En territoire d’Irumu, les membres des différentes communautés se côtoyaient et se fréquentaient mutuellement. Ils pouvaient utiliser les mêmes infrastructures sociales telles que les marchés, les hôpitaux, les écoles, les églises, etc. Mais avec l’avènement du groupe armé FPIC vers fin 2019, une haine tribale s’est installée. Cette situation faisait suite à la restriction des mouvements pour certaines communautés instaurées par cette milice. Financé par l’Union européenne, ce projet a lancé une série de consultations non seulement avec les communautés en conflits mais également avec certains leaders des groupes armés.

En date du 24 au 25 mars 2023 à Nyakunde par exemple, les leaders du groupe armé FPIC ont signé et lu un communiqué autorisant les autres membres des communautés belligérantes de circuler librement dans toutes les entités sous leur contrôle. Ce dispositif a été décidé dans le cadre d’une activité d’accompagnement du processus de médiation entre les groupes armés et les autorités locales sous la facilitation du Programme de désarmement, démobilisation et relèvement communautaires (P-DDRCs).

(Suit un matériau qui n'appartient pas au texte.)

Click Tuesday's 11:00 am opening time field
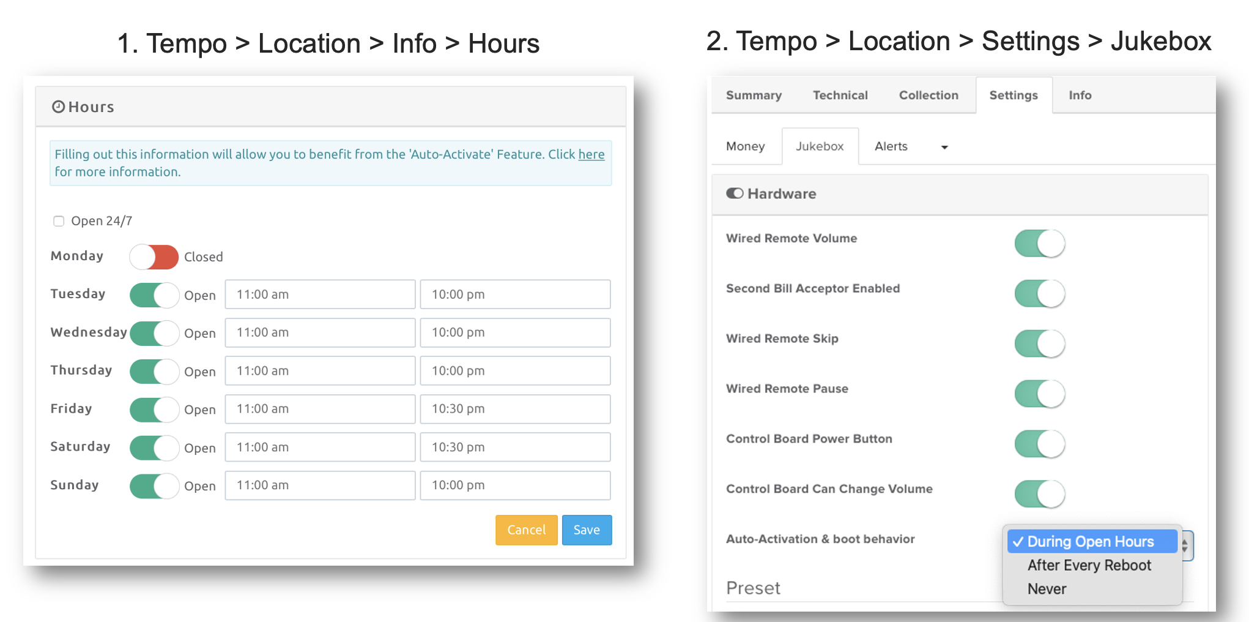Viewport: 1249px width, 622px height. [x=319, y=294]
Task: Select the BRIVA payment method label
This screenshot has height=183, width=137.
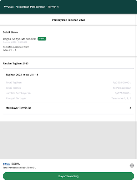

Celle-ci a eu lieu à travers l’appui du consortium des ONG Interpeace, Pole institute, Action pour la paix et la concorde (APC) et de l’Université de New York.

Toutes les barrières érigées par les miliciens sur la Route nationale numéro 27, axe Bunia-Komanda, ont été levées. Lors de la lecture de ce communiqué, le porte-parole de cette milice a déclaré : « Toutes les communautés, notamment les HEMA, doivent se sentir libres et circuler partout où elles veulent sans aucune inquiétude. Notre mouvement s’engage à assurer la sécurité de chaque individu se trouvant dans les entités qu’il contrôle. Tous les éléments de FPIC CHAMBRE NOIRE SANDUKU qui iront à l’encontre de ce communiqué seront sévèrement punis ».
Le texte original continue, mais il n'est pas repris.